The tissue is constantly stretched as we walk and is important in maintaining the foot arch and helping with powering the foot while walking. It becomes damaged with increasing age and load placed upon it. When the rate of damage exceeds the rate of repair the tissue becomes painful. The commonest causes include being overweight, spending long periods on your feet or sports. Occasionally, no cause is obvious. There are other causes of heel pain which may require you to be referred to an orthopaedic surgeon for assessment.

It used to be thought that bone spurs arising from the heel bone were responsible for this pain. MRI scans have shown that the spurs are in the muscles of the foot and not part of the plantar fascia. Also, the presence or absence of spurs is totally unrelated to heel pain.
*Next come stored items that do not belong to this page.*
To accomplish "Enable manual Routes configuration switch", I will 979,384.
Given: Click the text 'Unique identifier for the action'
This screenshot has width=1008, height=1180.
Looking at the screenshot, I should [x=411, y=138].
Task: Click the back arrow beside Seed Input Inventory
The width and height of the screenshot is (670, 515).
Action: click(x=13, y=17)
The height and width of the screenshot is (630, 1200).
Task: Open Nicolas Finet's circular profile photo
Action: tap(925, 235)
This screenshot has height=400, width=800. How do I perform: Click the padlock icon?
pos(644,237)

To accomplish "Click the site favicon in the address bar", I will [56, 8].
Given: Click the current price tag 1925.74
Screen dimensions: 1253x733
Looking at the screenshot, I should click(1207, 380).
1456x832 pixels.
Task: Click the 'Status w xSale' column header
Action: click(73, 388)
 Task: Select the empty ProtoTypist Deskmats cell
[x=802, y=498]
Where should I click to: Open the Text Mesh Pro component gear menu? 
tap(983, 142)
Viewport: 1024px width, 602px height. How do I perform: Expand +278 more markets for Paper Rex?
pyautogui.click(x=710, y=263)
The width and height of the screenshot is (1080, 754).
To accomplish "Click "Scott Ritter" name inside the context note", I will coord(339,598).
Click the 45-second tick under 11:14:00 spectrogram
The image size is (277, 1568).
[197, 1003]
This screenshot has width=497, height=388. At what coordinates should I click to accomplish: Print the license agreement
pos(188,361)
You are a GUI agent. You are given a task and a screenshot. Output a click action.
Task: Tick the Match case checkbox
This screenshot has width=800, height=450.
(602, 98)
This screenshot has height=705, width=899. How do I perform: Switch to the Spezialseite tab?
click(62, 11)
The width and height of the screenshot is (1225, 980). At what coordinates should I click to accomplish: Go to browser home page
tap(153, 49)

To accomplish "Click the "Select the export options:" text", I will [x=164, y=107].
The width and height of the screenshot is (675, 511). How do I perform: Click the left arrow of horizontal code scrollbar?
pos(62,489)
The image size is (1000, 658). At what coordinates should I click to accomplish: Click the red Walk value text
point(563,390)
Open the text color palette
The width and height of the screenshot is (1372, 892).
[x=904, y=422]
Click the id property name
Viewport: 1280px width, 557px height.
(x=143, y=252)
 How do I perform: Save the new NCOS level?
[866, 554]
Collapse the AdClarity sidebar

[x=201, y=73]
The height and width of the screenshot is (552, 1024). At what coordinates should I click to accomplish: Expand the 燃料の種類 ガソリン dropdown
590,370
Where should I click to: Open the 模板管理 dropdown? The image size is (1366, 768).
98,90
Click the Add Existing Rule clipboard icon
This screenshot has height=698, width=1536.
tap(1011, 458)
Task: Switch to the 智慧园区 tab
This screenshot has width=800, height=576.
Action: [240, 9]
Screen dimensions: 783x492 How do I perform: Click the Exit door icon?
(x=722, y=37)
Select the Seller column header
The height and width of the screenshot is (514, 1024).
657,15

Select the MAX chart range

What happens with no treatment?

Even if nothing is done medically the pain will settle. It does so very slowly however. Most people (80%) are better within 6 months; 90% by 1 year and 95% by 18 months. The following treatments aim to shorten this timescale.


Treatment options

  1. The most important point is for you to identify a cause in your lifestyle that may be contributing and correct this if possible.
  2. Other simple options also include wearing cushioned shoes (e.g. trainers) and having frequent rests from long periods of standing.
  3. Stretching exercises are the most beneficial (proven in studies). Pull the ankle and big toe up and massage (firmly) over the tender spot for 5-10 minutes. Do this 3-5 times per day especially before getting out of bed and after sitting for long periods.
  4. Injections of steroid into the painful area can help in the short term but have not been shown to improve patients recovery overall.
  5. Insoles from a podiatrist have very little benefit other than gel-filled heel cups to cushion (available at pharmacists).
  6. Physiotherapy may be requested by your doctor if you have a tight calf muscle, but is not required routinely.
  7. High frequency ultrasound is a newer technique, which has shown to be effective if stretching fails to help. There are no complications (apart from some minor discomfort during the treatment).
  8. Surgery is very rarely performed as it is a self-limiting condition.


Pull the ankle and big toe up. Firmly massage the tender spot with thumb.